## Consigne de l'exercice
Transcris en liste JSON de chaînes, une chaîne par ligne et sans les lignes vides, la partie des items qui commence à la ligne contenant "Click the 保存 button" et se termine à celle contenant "tap(22, 33)", ces deux lignes comprises.

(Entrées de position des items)
━━━━━━━━━━
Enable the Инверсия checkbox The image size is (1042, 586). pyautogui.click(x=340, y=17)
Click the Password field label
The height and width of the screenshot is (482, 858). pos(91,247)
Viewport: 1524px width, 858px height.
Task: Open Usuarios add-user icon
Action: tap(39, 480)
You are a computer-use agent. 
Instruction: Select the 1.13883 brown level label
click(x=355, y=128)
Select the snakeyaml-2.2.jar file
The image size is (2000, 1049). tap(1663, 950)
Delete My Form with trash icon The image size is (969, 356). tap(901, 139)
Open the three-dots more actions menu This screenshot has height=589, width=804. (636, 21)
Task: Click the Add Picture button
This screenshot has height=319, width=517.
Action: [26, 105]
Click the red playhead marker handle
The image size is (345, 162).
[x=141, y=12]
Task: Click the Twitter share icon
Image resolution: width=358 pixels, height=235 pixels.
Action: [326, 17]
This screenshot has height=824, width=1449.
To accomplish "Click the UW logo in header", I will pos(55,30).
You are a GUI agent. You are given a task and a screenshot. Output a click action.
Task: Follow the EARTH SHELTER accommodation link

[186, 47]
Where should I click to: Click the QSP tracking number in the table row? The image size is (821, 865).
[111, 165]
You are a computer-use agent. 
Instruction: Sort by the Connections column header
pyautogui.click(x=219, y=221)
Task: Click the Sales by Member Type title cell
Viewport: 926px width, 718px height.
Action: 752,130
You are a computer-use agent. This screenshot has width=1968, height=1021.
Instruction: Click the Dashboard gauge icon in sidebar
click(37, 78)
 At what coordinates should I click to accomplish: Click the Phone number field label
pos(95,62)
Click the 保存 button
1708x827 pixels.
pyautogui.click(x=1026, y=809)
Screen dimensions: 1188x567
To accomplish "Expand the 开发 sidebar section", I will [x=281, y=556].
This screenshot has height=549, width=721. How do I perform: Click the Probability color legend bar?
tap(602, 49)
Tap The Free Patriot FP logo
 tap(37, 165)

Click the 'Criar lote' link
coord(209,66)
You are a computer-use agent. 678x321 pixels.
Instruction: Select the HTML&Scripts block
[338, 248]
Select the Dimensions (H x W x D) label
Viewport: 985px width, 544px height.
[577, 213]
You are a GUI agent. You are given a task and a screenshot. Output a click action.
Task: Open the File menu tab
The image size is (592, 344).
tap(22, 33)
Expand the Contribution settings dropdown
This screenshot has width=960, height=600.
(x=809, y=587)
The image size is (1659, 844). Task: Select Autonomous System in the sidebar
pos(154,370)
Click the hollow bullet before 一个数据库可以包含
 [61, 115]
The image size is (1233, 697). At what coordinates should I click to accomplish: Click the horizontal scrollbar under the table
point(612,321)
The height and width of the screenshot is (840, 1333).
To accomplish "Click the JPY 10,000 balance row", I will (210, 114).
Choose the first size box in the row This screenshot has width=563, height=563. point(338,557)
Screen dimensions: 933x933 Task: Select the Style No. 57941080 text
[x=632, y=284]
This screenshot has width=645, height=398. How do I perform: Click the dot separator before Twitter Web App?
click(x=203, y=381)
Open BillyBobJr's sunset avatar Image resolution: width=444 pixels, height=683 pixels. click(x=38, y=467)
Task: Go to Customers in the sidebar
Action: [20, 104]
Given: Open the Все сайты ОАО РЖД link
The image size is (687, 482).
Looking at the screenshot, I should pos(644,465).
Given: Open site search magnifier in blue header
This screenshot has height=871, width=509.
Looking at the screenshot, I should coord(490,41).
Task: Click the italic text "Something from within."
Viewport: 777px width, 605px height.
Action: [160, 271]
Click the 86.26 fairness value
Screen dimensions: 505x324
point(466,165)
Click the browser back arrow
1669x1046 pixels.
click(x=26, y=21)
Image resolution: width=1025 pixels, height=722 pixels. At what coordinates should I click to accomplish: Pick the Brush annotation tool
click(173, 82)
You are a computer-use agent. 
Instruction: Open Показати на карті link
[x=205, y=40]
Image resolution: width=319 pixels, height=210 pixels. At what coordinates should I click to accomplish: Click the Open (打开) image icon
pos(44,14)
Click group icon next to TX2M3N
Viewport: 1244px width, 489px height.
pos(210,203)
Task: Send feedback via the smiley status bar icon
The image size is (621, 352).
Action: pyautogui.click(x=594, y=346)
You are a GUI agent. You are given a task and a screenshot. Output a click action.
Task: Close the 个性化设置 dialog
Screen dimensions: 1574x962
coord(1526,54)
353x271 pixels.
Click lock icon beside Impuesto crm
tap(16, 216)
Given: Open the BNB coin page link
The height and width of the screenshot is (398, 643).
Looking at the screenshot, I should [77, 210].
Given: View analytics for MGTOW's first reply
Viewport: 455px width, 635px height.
━━━━━━━━━━
## Résultat de l'exercice
[
  "Click the 保存 button",
  "1708x827 pixels.",
  "pyautogui.click(x=1026, y=809)",
  "Screen dimensions: 1188x567",
  "To accomplish \"Expand the 开发 sidebar section\", I will [x=281, y=556].",
  "This screenshot has height=549, width=721. How do I perform: Click the Probability color legend bar?",
  "tap(602, 49)",
  "Tap The Free Patriot FP logo",
  " tap(37, 165)",
  "Click the 'Criar lote' link",
  "coord(209,66)",
  "You are a computer-use agent. 678x321 pixels.",
  "Instruction: Select the HTML&Scripts block",
  "[338, 248]",
  "Select the Dimensions (H x W x D) label",
  "Viewport: 985px width, 544px height.",
  "[577, 213]",
  "You are a GUI agent. You are given a task and a screenshot. Output a click action.",
  "Task: Open the File menu tab",
  "The image size is (592, 344).",
  "tap(22, 33)"
]